The definition of success in Chan's study was similar to our definition of cumulative success according to criterion A with the success rate of 87.8%. In contrast to the diverse study subjects and subtypes of glaucoma in Chan's study, the selected cases in our survey were from the more uniform ethnicity and subtypes of glaucoma. Concerning the complications, 14% of the cases in Chan's study had persistent shallow anterior chamber and persistent choroidals that were significantly higher than those in our study. This difference can be pertinent to different subtypes of glaucoma, different surgical techniques in creating the conjunctiva, scleral flap, and closure of the conjunctival flap, or a higher concentration of MMC applied during the operation.

In a retrospective study with 85 eyes (85 patients), Kwong et al. compared resident-performed trabeculectomy with attending-performed trabeculectomy with a mean follow-up duration of 45.2 ± 28.1 months (6 months–6 years). They found that the qualified success rate was 62.1%, while the complete success rate was 27.6% throughout 5 years of follow-up. The complication rate was 9.4%. The definition of qualified success in Kwong's study was nearly similar to our definition of cumulative success according to criterion B. The qualified success in Kwong's study was 62.1% and 65.5% in the resident-and attending groups; moreover, the cumulative success in our study was 87.5% and 83% at the last visit in the resident and attending groups, respectively. A part of this difference between the two studies could be attributed to the differences in the surgical techniques between these two studies such as using releasable sutures in our study and interrupted 10-0 nylon sutures in Kwong's study for closing the scleral flap. Furthermore, the differences in the etiology of glaucoma and the ethnicity of the study subjects should not be overlooked. The rate of complete success in our study, in both attending and resident groups (68.3%, 73.2%, respectively), as well as in the attending group (44.8%) of Kwong's study was higher than the resident group (22.6%) of Kwong's study. The probable reasons could be using multiple scleral flap closing sutures, less laser suture lysis, longer duration of the surgery, and more advanced disease stage in the resident group. The complication rate in the resident group in Kwong's study was slightly lower than that of our study (9.4% versus 12.2%). However, we should consider that Kwong et al. only reported serious postoperative complications requiring surgical intervention. In contrast to Kwong's study, where the residents performed surgeries on 64 patients and only 21 attending cases were matched, the number of patients in both groups in our study was equal. Additionally, Kwong et al. included diverse subtypes of glaucoma (such as angle recession glaucoma, secondary angle closure glaucoma, Uveitic glaucoma, Juvenile onset glaucoma, and Neovascular glaucoma) and different ethnicities of study subjects. Nevertheless, we only included primary open-angle glaucoma, primary angle closure glaucoma, and Pseudo-exfoliation glaucoma in our study, which inherently had a better surgical outcome.

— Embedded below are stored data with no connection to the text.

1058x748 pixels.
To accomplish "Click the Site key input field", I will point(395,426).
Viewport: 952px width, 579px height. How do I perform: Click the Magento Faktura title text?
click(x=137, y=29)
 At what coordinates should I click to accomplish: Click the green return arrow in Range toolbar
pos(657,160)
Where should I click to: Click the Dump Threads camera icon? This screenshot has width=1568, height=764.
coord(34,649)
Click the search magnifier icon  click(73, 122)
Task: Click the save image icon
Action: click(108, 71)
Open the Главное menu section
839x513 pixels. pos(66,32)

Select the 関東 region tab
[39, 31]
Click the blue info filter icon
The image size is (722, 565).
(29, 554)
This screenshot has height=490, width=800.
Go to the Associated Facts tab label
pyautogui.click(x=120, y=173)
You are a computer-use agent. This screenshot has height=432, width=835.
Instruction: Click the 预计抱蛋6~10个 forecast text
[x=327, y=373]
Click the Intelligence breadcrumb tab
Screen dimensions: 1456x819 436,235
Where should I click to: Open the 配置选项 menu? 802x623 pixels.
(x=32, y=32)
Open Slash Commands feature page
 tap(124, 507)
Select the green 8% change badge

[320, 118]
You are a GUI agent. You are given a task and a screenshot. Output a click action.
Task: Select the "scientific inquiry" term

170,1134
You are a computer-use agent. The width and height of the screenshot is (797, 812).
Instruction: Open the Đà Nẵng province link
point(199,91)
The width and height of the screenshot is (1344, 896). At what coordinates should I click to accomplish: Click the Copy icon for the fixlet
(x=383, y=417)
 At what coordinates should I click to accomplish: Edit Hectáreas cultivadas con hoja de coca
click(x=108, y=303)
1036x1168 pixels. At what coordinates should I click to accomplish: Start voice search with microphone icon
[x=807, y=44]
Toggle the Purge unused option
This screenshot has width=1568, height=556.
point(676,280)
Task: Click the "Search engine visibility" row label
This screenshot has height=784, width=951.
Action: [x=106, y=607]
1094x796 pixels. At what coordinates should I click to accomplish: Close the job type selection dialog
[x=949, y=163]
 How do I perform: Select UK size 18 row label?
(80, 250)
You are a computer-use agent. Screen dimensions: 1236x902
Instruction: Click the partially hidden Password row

The strength of the present study was its long-term follow-up that was at least 5 years for each patient, and the exact matching of the number of patients in both groups. The main limitation of this study was its retrospective design. We also did not compare the bleb morphology in both groups or match the patients based on the severity and duration of disease, which may have affected the overall results and may account for a source of bias in our final conclusion. Although the success rate of the surgeries in both groups in this study was similar, according to the important role of postoperative managements and decisions in the success rate of trabeculectomy, we should not overlook the role of supervising attending. Prospective studies with larger numbers of patients, which include the aforementioned variables, could guide us toward better conclusions. In conclusion, in our study, with respect to success rates and complications, the resident-performed trabeculectomy was practically similar to the attending-performed trabeculectomy.